Assignment
When you reach the line in the data below that contains "Task: Click the gauge icon next to 舒适度", please start repeating lines exactly, and stop after the line that contains "Click the green", repeating nothing else.
BEGIN
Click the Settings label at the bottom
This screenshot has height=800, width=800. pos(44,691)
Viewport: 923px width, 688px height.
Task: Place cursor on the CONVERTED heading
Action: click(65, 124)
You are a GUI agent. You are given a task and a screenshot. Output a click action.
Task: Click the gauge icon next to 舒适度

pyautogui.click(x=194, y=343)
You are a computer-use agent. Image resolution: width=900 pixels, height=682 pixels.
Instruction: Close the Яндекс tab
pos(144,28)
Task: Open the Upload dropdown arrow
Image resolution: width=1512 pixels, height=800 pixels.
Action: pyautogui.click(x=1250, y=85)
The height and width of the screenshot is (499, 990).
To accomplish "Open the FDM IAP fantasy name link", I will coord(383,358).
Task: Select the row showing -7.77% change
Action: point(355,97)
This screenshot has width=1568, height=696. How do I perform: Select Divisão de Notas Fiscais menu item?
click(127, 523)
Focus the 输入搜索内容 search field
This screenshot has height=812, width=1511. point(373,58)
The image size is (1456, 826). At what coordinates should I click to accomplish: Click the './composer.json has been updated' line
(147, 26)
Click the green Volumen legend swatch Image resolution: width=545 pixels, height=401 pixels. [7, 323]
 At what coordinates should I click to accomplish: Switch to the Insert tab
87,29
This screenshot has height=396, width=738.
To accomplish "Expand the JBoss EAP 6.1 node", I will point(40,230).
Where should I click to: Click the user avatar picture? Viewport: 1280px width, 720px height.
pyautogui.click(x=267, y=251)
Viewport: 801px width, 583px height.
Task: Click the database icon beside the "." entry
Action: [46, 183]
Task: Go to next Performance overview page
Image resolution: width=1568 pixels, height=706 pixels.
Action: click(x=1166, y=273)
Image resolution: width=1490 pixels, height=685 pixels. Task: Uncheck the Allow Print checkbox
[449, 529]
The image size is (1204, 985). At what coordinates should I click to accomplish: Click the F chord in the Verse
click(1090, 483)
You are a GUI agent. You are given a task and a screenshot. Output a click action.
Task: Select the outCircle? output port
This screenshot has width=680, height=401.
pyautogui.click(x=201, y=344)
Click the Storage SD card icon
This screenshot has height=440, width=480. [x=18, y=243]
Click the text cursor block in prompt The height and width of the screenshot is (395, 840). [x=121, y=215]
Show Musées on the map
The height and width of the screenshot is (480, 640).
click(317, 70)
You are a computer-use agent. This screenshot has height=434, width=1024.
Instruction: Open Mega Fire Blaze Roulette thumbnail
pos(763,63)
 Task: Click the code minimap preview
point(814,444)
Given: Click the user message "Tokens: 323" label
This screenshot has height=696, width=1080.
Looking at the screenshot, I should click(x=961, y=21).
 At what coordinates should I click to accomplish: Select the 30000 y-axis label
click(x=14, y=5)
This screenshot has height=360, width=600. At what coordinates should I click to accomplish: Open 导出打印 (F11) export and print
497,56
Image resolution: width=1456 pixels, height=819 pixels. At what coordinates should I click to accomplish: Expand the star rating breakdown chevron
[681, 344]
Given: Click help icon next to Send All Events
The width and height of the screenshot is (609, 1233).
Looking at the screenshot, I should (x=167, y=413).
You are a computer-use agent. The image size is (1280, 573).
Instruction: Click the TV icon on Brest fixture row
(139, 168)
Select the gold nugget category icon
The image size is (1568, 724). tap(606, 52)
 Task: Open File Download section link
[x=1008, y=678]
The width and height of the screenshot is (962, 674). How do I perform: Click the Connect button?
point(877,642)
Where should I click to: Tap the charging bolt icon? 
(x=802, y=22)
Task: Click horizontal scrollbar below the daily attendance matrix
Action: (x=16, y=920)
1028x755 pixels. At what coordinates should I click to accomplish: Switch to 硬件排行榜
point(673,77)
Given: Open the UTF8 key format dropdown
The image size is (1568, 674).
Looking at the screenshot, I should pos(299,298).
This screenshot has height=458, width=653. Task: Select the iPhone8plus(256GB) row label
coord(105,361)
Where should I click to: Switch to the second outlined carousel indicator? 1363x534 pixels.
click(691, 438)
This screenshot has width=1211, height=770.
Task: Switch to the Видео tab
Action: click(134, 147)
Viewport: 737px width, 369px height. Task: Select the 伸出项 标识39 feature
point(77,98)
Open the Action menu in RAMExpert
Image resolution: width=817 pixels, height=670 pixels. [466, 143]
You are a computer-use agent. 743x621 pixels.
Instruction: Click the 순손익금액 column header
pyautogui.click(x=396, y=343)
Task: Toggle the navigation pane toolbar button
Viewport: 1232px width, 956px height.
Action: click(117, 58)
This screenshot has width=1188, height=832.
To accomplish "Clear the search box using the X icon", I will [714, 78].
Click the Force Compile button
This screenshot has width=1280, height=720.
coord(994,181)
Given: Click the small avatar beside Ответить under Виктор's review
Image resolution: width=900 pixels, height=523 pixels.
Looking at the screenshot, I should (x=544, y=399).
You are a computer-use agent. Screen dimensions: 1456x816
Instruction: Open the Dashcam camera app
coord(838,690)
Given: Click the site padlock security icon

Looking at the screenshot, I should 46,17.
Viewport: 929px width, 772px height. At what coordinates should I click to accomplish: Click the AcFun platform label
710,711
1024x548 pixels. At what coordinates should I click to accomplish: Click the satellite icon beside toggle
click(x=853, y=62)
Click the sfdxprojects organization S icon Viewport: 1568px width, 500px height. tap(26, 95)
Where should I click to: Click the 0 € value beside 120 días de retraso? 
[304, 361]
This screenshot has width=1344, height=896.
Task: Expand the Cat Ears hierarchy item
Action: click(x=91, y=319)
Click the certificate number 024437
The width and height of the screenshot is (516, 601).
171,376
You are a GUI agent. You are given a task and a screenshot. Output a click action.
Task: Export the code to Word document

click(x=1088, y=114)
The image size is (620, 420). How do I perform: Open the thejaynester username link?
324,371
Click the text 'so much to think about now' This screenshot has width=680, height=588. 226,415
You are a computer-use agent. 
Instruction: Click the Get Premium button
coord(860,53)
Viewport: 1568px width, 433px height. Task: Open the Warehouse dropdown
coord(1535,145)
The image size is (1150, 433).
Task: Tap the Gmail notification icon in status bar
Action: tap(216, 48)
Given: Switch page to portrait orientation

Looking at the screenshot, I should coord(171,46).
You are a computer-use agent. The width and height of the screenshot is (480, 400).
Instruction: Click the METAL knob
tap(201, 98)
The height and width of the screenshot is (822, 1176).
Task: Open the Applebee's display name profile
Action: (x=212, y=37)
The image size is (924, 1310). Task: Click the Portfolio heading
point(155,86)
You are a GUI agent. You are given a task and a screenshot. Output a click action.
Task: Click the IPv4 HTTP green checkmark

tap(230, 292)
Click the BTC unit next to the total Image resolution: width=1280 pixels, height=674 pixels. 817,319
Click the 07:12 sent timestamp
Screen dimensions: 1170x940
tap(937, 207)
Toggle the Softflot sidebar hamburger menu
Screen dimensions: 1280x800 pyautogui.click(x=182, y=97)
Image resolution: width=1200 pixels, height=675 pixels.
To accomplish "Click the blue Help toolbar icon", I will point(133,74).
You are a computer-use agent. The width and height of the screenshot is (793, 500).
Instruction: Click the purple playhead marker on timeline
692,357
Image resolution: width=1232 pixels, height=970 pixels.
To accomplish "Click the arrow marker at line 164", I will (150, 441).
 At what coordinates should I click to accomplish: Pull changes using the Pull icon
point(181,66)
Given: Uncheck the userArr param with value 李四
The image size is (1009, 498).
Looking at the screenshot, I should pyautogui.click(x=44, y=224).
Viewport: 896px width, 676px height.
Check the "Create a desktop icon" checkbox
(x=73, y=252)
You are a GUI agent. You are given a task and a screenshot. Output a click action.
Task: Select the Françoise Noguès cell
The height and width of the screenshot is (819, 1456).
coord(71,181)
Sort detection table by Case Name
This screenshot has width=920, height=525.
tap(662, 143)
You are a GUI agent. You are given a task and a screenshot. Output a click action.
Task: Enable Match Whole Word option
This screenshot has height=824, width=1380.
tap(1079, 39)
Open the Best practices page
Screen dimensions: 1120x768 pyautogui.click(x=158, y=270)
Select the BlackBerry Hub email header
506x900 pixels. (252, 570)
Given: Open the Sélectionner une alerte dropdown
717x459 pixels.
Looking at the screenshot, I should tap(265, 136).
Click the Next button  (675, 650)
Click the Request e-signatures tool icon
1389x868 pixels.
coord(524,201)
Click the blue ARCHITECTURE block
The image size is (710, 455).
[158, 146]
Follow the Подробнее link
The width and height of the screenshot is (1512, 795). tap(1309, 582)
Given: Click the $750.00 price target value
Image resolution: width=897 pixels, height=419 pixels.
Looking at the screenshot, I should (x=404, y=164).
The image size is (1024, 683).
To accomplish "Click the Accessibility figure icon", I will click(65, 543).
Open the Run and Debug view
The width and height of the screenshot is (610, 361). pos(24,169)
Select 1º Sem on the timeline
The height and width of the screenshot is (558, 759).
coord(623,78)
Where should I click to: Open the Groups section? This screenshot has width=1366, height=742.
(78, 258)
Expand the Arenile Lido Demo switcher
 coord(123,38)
END
Result
Task: Click the gauge icon next to 舒适度

pyautogui.click(x=194, y=343)
You are a computer-use agent. Image resolution: width=900 pixels, height=682 pixels.
Instruction: Close the Яндекс tab
pos(144,28)
Task: Open the Upload dropdown arrow
Image resolution: width=1512 pixels, height=800 pixels.
Action: pyautogui.click(x=1250, y=85)
The height and width of the screenshot is (499, 990).
To accomplish "Open the FDM IAP fantasy name link", I will coord(383,358).
Task: Select the row showing -7.77% change
Action: point(355,97)
This screenshot has width=1568, height=696. How do I perform: Select Divisão de Notas Fiscais menu item?
click(127, 523)
Focus the 输入搜索内容 search field
This screenshot has height=812, width=1511. point(373,58)
The image size is (1456, 826). At what coordinates should I click to accomplish: Click the './composer.json has been updated' line
(147, 26)
Click the green Volumen legend swatch Image resolution: width=545 pixels, height=401 pixels. [7, 323]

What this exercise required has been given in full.